Texte choisi:
○ ○ ○ ○ ○
Elliot Maginot: J’ai toujours l’impression que, parmi toutes les époques, la nôtre est la plus folle, la plus désorganisée et la plus chaotique. C’est comme tough de ne pas avoir le sentiment de fin du monde en ce moment. J’ai des amis qui ont des enfants, donc il faut penser qu’ils vont être encore sur cette planète pour les 80 prochaines années. Comment se réconcilier avec le fait qu’il y a beaucoup de choses qui vont très, très mal et qu’on veut continuer à vivre et à être là?

Tous mes amis sont à peu près dans le même milieu que moi, des travailleurs autonomes, du monde de la culture, et c’est tough. La game est vraiment tough. C’est un constat: si on décide qu’on veut rester ici, au sens large des choses, comment on fait? Comment on fait pour ne pas vouloir se tirer en bas d’un pont, ne pas virer fou et trouver des raisons qui valent la peine de se lever le matin?

«Je me dis qu’il faut accepter de ne pas être d’accord,
d’être blessé, de piler un peu sur soi-même, parce que sinon,
on meurt tout seul avec nos grands idéaux.»
○ ○ ○ ○ ○
Énoncé:
Renvoyez mot pour mot le passage du texte choisi qui commence à « Elliot Maginot: J’ai » et se termine à « et à être là? ».

Extrait de données:
○ ○ ○ ○ ○
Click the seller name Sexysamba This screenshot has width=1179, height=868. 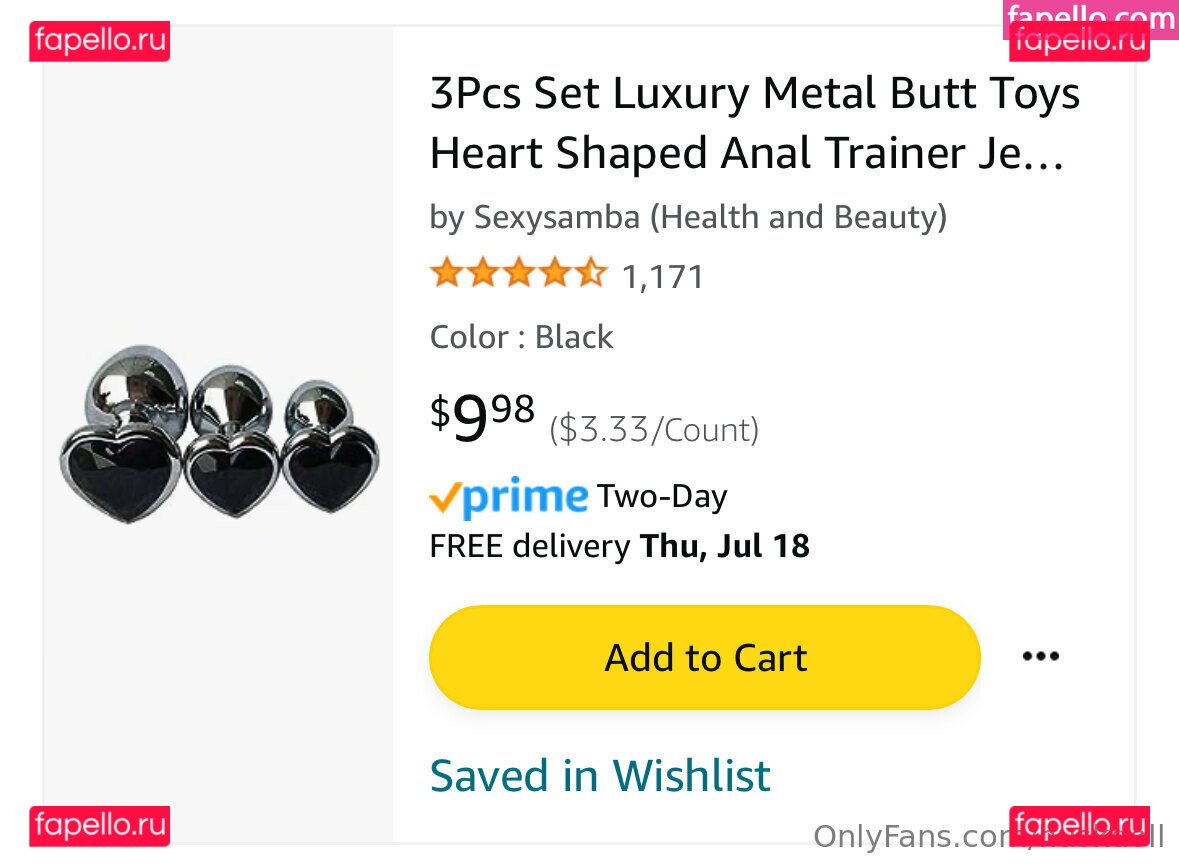click(x=556, y=217)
○ ○ ○ ○ ○
Corrigé:
Elliot Maginot: J’ai toujours l’impression que, parmi toutes les époques, la nôtre est la plus folle, la plus désorganisée et la plus chaotique. C’est comme tough de ne pas avoir le sentiment de fin du monde en ce moment. J’ai des amis qui ont des enfants, donc il faut penser qu’ils vont être encore sur cette planète pour les 80 prochaines années. Comment se réconcilier avec le fait qu’il y a beaucoup de choses qui vont très, très mal et qu’on veut continuer à vivre et à être là?